OP-ED: Numbers tell a story on asset forfeiture law
There have been some interesting arguments against my Senate Bill 869 and its goal of protecting people from losing their properties when they haven't been charged or convicted of a crime. SB 869 would do this by carefully regulating the practice of asset forfeiture law.
Some opponents have called SB 869 "the Pennsylvania Drug Dealer Bill of Rights" and an "appalling piece of legislation" that has the goal of forcing law enforcement "to close up shop ... the result would be that the drug effort would fall back upon municipal police departments."
Nothing could be further from the truth. The goal of SB 869 is to protect 4th, 5th, and 6th Amendment rights: protection from unreasonable searches and seizures without warrants, compensation for the taking of private property, and the right to be informed of accusations and to confront witnesses.
However, I am also mindful of the ongoing need to provide law enforcement with proper resources to battle crime. For this reason, I asked several district attorneys some questions to better understand some of their concerns and to know there is proper openness, transparency and accountability in the use of these moneys.

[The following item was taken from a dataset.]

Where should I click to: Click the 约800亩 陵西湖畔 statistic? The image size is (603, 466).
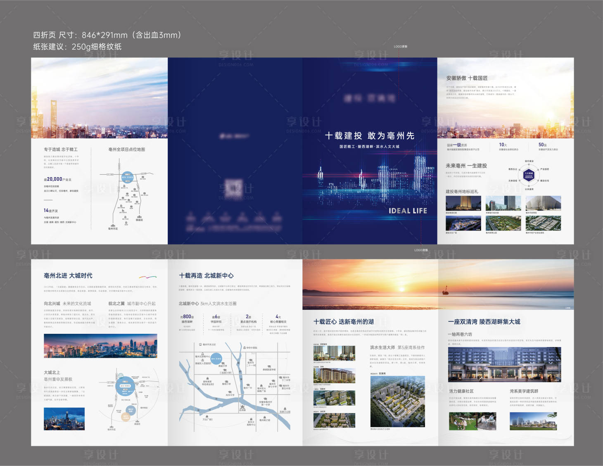pyautogui.click(x=187, y=319)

These are my questions:
•The number of civil asset seizures the DA's office has made the past year;
•The number of convictions that have followed these seizures;
•The total dollar value of assets seized and/or forfeited, and;
•The uses of these assets and the dollar value of each use.
While waiting for replies to my inquiries, I got some answers from a recent Asset Forfeiture Report of the Attorney General. Under the Controlled Substances Forfeitures Act statewide, $25,919,270.12 was available in Fiscal Year 2012-13 from cash proceeds, with $14,355,262.04 being the year's ending balance.
These are the numbers for the three counties I represent:
Dauphin: $115,853.93 starting balance, $607,174.01 total available, and $134,623.91 ending balance;
Lebanon: $140,093.74 starting balance, $911,725.69 total available, and $486,697.70 ending balance, and;
York: $841,338.89 starting balance, $1,453,770.08 total available, and $790,567.12 ending balance.
Particularly interesting to me were some of the uses of unsold forfeited property, including: three LCD/LED televisions, one Sony stereo system, two Sony PlayStation 3 systems, one Xbox 360, and four rings (two silver and two gold) — all "for the furtherance of investigation."
Forfeiture is a valuable tool for law enforcement to cripple drug cartels by taking legal ownership of ill-gotten gains supporting illicit activities. My concern is when asset forfeiture proceedings take property and retain or sell it — keeping the profits regardless of whether the owners are convicted of a crime.
The goal of my Senate Bill 869 is simple: to require a conviction before cash and other assets are forfeited. There's nothing "appalling" about it, and it's certainly not "a give-away to drug dealers."
— State Sen. Mike Folmer is a Republican representing the 48th District, which includes parts of York County.